WHEREAS, The nineteenth century was also a time of active geological exploration, and efforts to exploit mineral resources were made throughout Cumberland. Relatively large-scale mining took place at Iron Mine Hill and in the area west of Diamond Hill, where a large granite quarry was worked. Other mining attempts, such as the copper mine at Copper Mine Hill, produced relatively low economic rewards; and

WHEREAS, With its early textile mills and choice location, along the Providence & Worcester Railroad, Valley Falls became the new seat of government in 1868. Industrial growth and civic stature prompted the construction of dense neighborhoods of single and multi-family housing, as well as commercial and institutional building. By 1870, more than 100 buildings existed along Broad Street, Diamond Hill Road, and the streets in between; and

WHEREAS, At the turn of the century, Cumberland Hill became the focus of town government, commercial and institutional growth. The earliest recorded community library, founded in 1819 by the Cumberland Literary Society, was housed in the Academy building; and

WHEREAS, Despite a tremendous increase in population and industrial prosperity during the nineteenth century, most of the town remained farmland and forest, and Cumberland retained a strong agricultural economy, particularly in dairying and fruit production. The compact mill villages were separated from each other by countryside. As late as 1898, the area beyond Berkeley was described as a "country of farm houses, orchards, open fields, stone fences, and timber-covered hills."; and

WHEREAS, In the first decades of the twentieth century, Cumberland continued much as it had throughout the previous century. After World War II, however, Cumberland's strong rural-urban dichotomy gradually diminished because of the mobility afforded by the automobile and the pressures of suburban residential growth in the ring around the urban centers of greater Providence and nearby Woonsocket. The town's population remained steady from 1900 until the 1940's, then more than doubled between 1950 and 1980; and

WHEREAS, Agriculture continued to be an important activity, but began to taper off by mid-century and has now almost completely disappeared.
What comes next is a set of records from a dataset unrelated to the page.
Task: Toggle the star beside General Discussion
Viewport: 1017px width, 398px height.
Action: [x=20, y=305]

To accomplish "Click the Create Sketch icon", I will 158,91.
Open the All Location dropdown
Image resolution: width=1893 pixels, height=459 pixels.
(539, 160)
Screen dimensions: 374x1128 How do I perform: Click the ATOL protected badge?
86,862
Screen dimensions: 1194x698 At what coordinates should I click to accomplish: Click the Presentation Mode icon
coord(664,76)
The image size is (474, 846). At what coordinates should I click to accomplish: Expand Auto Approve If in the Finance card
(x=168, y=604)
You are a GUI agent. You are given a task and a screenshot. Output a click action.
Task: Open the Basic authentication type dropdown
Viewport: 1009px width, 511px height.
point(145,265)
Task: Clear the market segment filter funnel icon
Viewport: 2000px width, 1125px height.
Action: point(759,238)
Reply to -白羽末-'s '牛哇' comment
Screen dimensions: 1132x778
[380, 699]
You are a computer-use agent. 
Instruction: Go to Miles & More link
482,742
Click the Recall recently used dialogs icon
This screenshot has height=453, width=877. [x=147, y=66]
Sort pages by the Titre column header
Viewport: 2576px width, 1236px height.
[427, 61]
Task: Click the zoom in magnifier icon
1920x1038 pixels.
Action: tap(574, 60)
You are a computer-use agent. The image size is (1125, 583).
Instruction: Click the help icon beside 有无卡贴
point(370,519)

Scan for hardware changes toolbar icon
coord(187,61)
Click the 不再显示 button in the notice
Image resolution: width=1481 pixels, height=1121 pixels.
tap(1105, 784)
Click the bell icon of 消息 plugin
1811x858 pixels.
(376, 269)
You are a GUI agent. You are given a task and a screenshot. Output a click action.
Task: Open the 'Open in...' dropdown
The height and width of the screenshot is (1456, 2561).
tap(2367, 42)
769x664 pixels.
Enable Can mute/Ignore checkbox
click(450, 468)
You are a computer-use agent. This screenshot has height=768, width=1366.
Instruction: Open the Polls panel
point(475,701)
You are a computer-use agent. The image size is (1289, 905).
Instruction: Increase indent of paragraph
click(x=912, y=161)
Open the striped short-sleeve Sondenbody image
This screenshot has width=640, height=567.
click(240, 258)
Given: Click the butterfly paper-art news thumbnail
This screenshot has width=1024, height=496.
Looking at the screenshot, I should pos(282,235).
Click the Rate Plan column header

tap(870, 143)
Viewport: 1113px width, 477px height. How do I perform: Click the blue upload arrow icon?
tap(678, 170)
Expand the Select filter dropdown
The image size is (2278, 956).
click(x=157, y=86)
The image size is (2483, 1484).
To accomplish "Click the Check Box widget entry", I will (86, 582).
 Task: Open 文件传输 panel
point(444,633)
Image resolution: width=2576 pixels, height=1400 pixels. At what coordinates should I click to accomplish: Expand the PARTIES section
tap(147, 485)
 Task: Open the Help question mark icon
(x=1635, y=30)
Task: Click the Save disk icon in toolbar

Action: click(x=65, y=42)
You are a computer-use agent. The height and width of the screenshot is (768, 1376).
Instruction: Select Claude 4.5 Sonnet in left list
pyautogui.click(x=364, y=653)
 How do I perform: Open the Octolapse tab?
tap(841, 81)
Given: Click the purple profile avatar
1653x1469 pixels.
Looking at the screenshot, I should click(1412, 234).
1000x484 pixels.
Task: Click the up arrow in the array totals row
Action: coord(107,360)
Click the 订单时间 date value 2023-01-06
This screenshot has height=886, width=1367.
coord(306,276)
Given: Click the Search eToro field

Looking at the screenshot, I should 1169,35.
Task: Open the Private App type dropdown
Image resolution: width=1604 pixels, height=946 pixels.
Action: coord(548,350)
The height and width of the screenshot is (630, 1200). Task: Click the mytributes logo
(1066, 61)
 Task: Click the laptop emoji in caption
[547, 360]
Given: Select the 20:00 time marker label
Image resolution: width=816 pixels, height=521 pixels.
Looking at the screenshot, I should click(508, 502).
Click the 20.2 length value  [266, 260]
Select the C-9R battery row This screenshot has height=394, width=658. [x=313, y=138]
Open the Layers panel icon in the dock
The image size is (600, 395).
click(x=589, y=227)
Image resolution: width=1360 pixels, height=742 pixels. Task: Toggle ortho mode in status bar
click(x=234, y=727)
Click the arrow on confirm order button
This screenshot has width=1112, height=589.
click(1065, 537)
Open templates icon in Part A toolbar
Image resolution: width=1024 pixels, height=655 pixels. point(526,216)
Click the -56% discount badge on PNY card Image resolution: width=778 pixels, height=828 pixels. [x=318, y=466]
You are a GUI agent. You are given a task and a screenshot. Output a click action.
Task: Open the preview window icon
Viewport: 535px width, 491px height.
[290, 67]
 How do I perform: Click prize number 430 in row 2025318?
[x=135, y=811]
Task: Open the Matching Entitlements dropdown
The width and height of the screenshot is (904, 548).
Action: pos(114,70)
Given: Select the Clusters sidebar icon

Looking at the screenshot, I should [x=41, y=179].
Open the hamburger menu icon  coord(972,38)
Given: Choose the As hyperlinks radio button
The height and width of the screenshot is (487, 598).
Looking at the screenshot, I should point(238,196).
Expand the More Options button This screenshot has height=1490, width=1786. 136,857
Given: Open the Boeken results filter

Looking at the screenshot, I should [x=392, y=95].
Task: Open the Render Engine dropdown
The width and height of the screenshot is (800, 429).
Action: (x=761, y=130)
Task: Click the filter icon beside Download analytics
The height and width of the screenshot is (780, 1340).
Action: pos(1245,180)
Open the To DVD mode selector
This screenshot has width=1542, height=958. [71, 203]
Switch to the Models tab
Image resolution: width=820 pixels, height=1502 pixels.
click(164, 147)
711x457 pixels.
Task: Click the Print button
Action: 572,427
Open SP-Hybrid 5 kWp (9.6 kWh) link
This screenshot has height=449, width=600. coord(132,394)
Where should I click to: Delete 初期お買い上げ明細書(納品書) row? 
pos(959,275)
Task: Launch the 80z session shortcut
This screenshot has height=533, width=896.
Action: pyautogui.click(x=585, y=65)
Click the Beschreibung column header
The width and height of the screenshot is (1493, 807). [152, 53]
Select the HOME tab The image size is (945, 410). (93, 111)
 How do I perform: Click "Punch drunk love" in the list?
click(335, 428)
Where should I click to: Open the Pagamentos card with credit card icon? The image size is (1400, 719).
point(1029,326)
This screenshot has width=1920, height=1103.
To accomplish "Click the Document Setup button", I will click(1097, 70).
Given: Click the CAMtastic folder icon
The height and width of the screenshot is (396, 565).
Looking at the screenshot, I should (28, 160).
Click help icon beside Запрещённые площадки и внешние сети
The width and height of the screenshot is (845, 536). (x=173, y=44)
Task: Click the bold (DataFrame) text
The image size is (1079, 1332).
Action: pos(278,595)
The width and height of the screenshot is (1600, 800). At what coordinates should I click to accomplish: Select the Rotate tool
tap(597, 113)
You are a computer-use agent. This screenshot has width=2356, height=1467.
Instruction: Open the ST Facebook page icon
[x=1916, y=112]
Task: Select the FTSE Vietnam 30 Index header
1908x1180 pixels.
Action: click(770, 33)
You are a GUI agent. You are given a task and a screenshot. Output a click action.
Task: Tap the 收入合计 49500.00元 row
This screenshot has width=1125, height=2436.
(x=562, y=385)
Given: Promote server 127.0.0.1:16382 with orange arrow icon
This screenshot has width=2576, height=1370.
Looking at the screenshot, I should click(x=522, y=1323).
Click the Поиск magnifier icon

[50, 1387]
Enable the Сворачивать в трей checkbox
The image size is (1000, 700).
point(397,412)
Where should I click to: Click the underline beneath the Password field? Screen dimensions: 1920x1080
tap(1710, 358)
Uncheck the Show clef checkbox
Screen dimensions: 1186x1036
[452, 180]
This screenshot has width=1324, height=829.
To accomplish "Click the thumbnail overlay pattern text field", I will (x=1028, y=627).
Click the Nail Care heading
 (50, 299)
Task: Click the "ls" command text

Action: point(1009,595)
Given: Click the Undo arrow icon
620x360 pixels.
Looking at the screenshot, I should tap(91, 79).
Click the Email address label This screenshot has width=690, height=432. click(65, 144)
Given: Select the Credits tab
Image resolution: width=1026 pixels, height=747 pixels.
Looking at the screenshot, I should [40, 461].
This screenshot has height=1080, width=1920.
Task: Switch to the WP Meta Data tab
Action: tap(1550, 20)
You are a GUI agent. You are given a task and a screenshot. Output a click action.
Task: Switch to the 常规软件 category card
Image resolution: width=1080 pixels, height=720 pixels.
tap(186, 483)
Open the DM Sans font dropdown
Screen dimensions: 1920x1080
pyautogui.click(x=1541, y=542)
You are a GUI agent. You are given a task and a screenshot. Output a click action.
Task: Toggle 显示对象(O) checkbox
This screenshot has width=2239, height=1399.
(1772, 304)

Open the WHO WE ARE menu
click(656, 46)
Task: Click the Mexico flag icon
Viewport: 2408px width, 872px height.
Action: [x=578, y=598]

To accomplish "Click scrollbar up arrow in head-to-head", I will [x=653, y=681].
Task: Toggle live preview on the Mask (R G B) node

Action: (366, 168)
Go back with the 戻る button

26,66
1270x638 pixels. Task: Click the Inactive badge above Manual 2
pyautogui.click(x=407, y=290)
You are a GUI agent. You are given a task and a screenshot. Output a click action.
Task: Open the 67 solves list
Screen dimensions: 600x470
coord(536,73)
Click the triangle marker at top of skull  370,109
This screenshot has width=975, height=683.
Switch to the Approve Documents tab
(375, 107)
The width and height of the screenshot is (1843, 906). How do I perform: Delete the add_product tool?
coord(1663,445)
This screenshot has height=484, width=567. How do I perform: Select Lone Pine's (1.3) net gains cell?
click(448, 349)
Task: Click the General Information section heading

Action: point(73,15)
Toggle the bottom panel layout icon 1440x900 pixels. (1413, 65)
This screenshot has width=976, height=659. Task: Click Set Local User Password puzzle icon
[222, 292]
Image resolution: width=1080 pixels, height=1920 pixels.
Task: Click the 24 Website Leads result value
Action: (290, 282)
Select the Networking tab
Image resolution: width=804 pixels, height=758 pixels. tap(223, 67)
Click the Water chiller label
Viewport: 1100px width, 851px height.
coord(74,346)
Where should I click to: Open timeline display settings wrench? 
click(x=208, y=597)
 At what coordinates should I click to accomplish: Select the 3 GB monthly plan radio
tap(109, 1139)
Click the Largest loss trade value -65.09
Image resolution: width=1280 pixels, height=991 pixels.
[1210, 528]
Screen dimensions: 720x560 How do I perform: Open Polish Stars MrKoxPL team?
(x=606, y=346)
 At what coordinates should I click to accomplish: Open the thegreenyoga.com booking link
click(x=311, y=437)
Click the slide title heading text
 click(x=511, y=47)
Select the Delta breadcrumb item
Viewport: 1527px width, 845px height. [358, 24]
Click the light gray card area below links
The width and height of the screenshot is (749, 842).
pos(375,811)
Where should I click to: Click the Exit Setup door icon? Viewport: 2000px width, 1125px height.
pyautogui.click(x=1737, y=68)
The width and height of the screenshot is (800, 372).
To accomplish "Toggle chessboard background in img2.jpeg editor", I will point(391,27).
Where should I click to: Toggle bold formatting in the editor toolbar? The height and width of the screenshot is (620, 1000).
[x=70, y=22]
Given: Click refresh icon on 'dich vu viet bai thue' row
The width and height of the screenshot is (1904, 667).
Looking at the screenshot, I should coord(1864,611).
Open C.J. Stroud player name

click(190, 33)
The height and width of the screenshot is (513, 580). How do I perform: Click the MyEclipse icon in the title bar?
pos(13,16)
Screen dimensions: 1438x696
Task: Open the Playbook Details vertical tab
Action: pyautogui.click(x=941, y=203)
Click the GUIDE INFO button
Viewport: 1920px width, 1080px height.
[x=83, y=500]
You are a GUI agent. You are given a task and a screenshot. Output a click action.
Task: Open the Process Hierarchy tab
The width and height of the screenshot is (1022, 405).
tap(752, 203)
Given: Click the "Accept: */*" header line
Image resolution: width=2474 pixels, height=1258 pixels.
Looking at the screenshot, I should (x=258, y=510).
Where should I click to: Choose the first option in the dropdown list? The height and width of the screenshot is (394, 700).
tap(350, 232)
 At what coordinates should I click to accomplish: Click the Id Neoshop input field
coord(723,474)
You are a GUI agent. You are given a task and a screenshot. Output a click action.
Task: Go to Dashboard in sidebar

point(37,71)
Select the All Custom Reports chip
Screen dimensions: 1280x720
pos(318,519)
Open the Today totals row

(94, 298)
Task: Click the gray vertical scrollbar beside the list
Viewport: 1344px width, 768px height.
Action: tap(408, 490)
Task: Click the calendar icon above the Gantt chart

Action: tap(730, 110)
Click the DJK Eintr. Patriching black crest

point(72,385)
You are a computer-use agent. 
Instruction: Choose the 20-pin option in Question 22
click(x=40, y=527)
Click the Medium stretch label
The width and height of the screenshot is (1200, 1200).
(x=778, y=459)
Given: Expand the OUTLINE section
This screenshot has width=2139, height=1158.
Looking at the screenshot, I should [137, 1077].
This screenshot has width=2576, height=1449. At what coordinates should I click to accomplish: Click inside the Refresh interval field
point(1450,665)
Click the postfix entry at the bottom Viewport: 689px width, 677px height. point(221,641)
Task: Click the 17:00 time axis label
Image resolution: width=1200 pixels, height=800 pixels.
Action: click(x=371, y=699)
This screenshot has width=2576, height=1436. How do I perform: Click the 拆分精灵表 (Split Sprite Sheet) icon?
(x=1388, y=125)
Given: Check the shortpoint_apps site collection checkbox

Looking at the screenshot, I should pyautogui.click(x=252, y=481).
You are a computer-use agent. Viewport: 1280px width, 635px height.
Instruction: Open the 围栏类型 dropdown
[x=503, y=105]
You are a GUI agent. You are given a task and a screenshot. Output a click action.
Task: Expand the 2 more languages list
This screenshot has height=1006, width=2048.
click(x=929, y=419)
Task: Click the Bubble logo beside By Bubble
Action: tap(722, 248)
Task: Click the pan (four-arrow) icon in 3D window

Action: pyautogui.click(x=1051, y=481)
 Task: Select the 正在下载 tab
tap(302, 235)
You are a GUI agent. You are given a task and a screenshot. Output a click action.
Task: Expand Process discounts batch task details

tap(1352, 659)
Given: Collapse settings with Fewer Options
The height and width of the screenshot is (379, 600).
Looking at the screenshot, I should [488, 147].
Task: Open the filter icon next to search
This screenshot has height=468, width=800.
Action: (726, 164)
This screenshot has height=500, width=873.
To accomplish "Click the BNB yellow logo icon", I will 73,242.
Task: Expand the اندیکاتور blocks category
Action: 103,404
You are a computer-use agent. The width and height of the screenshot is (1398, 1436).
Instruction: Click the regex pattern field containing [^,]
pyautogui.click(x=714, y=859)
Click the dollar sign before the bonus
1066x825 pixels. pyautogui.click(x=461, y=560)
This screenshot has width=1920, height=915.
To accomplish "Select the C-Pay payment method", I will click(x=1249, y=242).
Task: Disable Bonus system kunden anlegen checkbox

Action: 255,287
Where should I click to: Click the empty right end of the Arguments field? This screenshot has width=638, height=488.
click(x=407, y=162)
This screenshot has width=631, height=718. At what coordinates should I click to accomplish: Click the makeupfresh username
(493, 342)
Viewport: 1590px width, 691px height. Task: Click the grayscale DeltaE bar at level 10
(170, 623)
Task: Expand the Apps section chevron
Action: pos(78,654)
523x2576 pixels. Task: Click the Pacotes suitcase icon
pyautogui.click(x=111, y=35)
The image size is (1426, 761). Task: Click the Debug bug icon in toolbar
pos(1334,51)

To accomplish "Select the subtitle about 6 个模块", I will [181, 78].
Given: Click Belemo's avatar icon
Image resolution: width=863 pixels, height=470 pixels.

Since World War II, the town has undergone substantial suburbanization and, during the 1960's, the town's population increased by almost 41% to a total of more than 26,000; and

WHEREAS, To this day, Cumberland has managed to retain several different types of historical environments. Along Abbott Run Valley and in the northern part of town, open farmscapes reflect a long-standing agricultural tradition. Scattered about are Native American sites, quarries and mines, early mills, burying grounds, farm complexes, and villages. In the Blackstone Valley are the larger urban clusters and mill villages, mostly late nineteenth century in origin. These are important reminders of Cumberland's industrial heritage, which began in the seventeenth century and flourished in the late nineteenth and twentieth centuries. Between the villages and scattered about the town are more recent buildings -- houses, farms, schools, factories, and businesses -- which are an important part of Cumberland's historical continuity, reflecting changing perceptions, economic trends, and ideals; now, therefore, be it

RESOLVED, That this House of Representatives of the State of Rhode Island and Providence Plantations hereby commemorates the 250th Anniversary of the incorporation of the Town of Cumberland. In many ways a microcosm of all of Rhode Island, the proud and diverse history of Cumberland mirrors the eclectic history of the Ocean State; and be it further

RESOLVED, That the Secretary of State be and he hereby is authorized and directed to transmit a duly certified copy of this resolution to the Cumberland Town Council.